I put up a Five Levels of Code Generation and it contained these bullet points:

  • Altering code for the purpose of machines
    The path from human readable source code to machine language
  • DSL (Domain Specific Language)
    Changing human instructions of intent, generally into human readable source code
  • File Code Generation
    Creating human readable source code files from small metadata, or sometimes, altering those files
  • Application code generation or architecture expression
    Creating entire systems from a significant body of metadata

See the problem?

Now, if you read the post, you might see what I intended. You might realize that I was in the left turn lane, realized I needed something at the drugstore on the right, didn’t realize the rental car needed to have its lights turned on (mine doesn’t) on a completely empty road at midnight in a not-great neighborhood in Dallas. Really, officer, I haven’t been drinking, I’m just an idiot.

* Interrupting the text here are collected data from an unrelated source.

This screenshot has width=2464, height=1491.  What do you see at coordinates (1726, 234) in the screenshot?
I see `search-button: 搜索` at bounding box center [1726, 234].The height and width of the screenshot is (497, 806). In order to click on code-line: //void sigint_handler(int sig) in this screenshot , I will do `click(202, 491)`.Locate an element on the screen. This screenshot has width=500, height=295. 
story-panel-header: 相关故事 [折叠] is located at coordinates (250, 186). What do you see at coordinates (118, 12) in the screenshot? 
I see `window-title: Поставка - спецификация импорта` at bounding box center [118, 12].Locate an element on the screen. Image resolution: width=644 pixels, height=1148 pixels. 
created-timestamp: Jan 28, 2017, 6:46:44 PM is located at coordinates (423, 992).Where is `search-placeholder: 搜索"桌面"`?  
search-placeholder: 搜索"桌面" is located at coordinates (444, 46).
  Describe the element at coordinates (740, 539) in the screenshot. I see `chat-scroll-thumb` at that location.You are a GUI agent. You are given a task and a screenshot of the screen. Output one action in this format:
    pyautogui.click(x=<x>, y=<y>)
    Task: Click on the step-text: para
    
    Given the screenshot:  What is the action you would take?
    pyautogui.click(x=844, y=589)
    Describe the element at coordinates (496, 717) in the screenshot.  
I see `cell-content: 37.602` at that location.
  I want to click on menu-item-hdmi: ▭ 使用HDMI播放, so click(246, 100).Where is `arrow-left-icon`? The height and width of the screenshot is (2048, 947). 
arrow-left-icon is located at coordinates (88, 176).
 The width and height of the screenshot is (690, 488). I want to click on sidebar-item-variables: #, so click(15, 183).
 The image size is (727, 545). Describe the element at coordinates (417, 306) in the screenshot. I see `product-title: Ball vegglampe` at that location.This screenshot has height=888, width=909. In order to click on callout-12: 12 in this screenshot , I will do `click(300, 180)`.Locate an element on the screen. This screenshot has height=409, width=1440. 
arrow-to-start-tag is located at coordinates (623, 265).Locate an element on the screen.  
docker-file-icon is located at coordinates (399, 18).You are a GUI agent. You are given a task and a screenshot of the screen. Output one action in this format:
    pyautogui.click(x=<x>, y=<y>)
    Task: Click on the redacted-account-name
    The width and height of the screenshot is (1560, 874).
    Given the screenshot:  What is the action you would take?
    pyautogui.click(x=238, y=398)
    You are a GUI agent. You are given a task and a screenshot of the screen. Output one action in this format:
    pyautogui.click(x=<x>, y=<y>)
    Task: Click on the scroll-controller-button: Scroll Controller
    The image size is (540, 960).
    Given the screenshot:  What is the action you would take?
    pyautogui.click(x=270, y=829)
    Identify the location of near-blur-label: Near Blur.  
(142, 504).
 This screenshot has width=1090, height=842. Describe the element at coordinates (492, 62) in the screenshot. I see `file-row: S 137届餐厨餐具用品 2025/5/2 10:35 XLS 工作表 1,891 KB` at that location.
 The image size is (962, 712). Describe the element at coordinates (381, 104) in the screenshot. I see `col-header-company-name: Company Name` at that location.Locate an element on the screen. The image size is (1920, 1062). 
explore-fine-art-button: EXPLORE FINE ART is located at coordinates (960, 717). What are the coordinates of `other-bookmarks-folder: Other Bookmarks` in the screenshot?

There’s five because I make a split in the first item: That was partially because that post was inspired by confusion regarding what RyuJIT means to the future of .NET. (It actually means, and only means, that your programs will run better/faster in some scenarios).

The code you write becomes something, and then it becomes native code. That “something” for us has been IL, but might be a different representation. One reason for the distinction is that there are entirely separate teams that think about different kinds of problems working on compilers and native code generation. IL is created by a compiler that specializes in parsing, symbol resolution and widely applicable optimization. Native code is created in a manner specific to the machine where it will be run. In the big picture, this has been true since .NET was released and it’s a great design.

I think language compilation and native code creation are two distinct steps. One is all about capturing the expressive code you write, and the other is all about making a device work based on its individual operating system APIs.

But I might be wrong. I might be wrong because the increasing diversity in our environments means implications of native code API’s on the libraries you use (PCL). I might be wrong because languages like JavaScript don’t use IL (although minification is not entirely different). I might be wrong because it’s only the perspective of the coder that matters, and the coder rarely cares. I might be wrong because I’m too enamored with the amazing things like multi-core background JIT and MPGO (you can see more in the Changes to the .NET Framework module of my What’s New in .NET 4.5 Pluralsight course).

The taxonomy of code generation will shape the upcoming discussions Roslyn will inspire about metaprogramming. Metaprogramming encompasses only the DSL/expansion, file, and architecture levels.

You might be rolling your eyes like the officer handing me back my license in Dallas. Yes, officer. You’re absolutely right. If I titled the post “Five Levels of Code Generation” I should have had FIVE bullet points.